Bessie Leona thought the picnic might lead some folks to Jesus, so she sat down and talked it over with Him. It went something like this: “Lord, You know we’re planning a big picnic. Do You think that’s a good idea?”
“Anything’s a good idea, Bessie. You just need to make the Gospel the center, and don’t let the picnic get ahead of the people.”
“Well, how should I help?”
“You are good at making people feel comfortable, why don’t you serve food or go among the tables visiting?”
“Oh yes, I would love going among the tables visiting. I’ll do that.”
“Have a good time, then. I love you.”
“I love you, too, Lord. Thank you.”
“Don’t mention it. It’s how I roll.”
So Bessie went about her wifing and mothering until Hattie came over.
Hattie Mae looked a little worried about sitting on Bessie’s worn couch, but she started right in. “Bessie, I came today because I want you to chair the location committee for the Memorial Day Picnic.”
“Oh, I’d like to, Hattie, but Jesus thinks I should go among the tables visiting. I don’t want to get distracted.”
“Is that so? Jesus is talking to you, is He?”
“Yes, isn’t He talking to you?”
“Bessie, are you getting enough sleep?”
“I think so. Are you asking Him about these people you’re having chair the committees?”
Hattie twisted the hem of her blouse between her thumb and first finger. “There are things God just expects you to put on your big girl panties and do. I can figure out committee chairs on my own. I save talking to Jesus for the big deal stuff.”
“I don’t think so.”
Hattie’s voice got louder. “Well, He sure was too busy when I asked him not to let my mother die. I had just had her first grandson, and she never even got to see him.”
Bessie breathed in. She hadn’t known Hattie then.
“I’m so sorry, Hattie. These hard things seem so senseless.”
“You have not because you ask not, my foot.”

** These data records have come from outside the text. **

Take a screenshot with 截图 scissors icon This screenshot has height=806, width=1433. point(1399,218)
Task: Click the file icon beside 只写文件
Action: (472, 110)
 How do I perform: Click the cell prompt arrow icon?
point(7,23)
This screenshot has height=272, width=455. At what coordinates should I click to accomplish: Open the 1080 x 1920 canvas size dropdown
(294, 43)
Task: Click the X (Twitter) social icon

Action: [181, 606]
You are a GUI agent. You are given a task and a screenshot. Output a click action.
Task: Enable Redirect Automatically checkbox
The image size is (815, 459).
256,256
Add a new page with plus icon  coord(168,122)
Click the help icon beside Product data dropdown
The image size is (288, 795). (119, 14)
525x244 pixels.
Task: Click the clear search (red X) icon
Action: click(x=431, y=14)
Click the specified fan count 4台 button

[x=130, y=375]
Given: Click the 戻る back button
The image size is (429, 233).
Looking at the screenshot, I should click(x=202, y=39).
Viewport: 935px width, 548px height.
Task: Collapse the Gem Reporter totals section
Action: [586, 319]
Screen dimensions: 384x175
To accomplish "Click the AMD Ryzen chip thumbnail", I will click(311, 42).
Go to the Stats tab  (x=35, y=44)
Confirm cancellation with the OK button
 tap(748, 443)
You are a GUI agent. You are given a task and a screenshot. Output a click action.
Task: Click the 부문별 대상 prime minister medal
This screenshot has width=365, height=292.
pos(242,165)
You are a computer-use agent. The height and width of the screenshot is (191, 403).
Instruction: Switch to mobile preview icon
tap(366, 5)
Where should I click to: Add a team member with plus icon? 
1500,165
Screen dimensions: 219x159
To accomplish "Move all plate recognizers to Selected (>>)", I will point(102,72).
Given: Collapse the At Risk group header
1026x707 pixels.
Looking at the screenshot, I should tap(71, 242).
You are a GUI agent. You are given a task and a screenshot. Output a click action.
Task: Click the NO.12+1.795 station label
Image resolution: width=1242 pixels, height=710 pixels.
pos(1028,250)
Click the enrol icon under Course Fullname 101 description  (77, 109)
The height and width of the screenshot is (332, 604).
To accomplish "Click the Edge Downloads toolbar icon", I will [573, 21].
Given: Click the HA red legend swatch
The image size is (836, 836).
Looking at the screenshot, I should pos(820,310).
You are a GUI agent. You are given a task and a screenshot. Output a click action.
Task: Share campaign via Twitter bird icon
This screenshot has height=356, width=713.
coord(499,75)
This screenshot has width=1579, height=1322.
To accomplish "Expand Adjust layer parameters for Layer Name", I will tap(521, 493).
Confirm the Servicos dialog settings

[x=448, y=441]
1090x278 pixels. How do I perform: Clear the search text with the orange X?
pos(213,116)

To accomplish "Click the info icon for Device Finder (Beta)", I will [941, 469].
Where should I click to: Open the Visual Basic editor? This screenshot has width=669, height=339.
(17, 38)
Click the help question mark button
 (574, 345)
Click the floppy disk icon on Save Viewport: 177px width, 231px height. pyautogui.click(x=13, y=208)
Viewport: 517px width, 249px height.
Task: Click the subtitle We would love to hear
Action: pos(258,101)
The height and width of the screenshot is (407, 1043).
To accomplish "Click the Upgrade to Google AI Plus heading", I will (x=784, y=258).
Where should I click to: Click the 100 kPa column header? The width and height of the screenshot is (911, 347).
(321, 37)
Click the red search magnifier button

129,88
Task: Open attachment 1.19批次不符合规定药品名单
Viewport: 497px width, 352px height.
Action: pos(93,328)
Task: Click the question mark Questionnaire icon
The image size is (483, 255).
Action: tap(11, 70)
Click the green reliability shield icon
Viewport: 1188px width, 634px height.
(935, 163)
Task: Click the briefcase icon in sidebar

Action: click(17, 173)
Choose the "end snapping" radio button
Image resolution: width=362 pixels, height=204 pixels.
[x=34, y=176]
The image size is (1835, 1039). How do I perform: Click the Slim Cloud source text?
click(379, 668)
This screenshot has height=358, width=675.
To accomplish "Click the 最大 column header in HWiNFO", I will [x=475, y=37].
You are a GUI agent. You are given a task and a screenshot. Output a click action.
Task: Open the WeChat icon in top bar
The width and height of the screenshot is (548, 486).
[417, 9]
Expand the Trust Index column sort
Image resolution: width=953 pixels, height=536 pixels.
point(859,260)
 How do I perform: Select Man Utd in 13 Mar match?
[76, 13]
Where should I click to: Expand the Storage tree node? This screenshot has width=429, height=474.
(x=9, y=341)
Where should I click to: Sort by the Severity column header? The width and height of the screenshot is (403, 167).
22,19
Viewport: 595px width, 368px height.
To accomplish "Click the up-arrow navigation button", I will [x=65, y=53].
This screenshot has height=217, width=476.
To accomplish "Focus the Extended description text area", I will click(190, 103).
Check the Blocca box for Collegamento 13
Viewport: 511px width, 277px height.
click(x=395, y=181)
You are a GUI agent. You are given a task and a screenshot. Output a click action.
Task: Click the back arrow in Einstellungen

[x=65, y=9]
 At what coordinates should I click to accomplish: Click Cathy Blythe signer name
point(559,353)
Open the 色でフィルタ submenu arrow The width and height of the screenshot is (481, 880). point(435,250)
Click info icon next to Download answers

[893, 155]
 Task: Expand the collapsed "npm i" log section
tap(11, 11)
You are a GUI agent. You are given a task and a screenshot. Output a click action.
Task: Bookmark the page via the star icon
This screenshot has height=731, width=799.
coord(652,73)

“You asked and asked, I imagine.”
“And He said no. He said no, Bessie.”
“You probably don’t even ask him about big things anymore, I imagine. You stopped asking and started working instead.”
“How long has it been since that happened?”
“Can you tell why he said no?”
“Jesus did answer you. He said no. Can you tell why yet?”
“She was real sick. I guess if she had lived she would have been one of those people who can’t get around and don’t know who anyone is. I guess.” Hattie looked down at her lap for a long time. “Maybe He was being kind, and I just didn’t realize it because I wanted so much for her to meet my Sam.”
“Maybe. Would you like some coffee or tea?”
“I would, coffee please.”
When Bessie returned with the coffee, Hattie was looking out the window. “How long have you lived here?”
“All my life.” Bessie handed her the coffee and sat next to her on the couch.
“Are you happy?”
“I am. I think it doesn’t really matter where you live.”
“What am I going to do about the location if you don’t chair the committee?”
“Why don’t we ask Jesus?”
“I guess it’s time I apologize for snubbing Him all these years, too.”
They bowed their heads together and Jesus wept.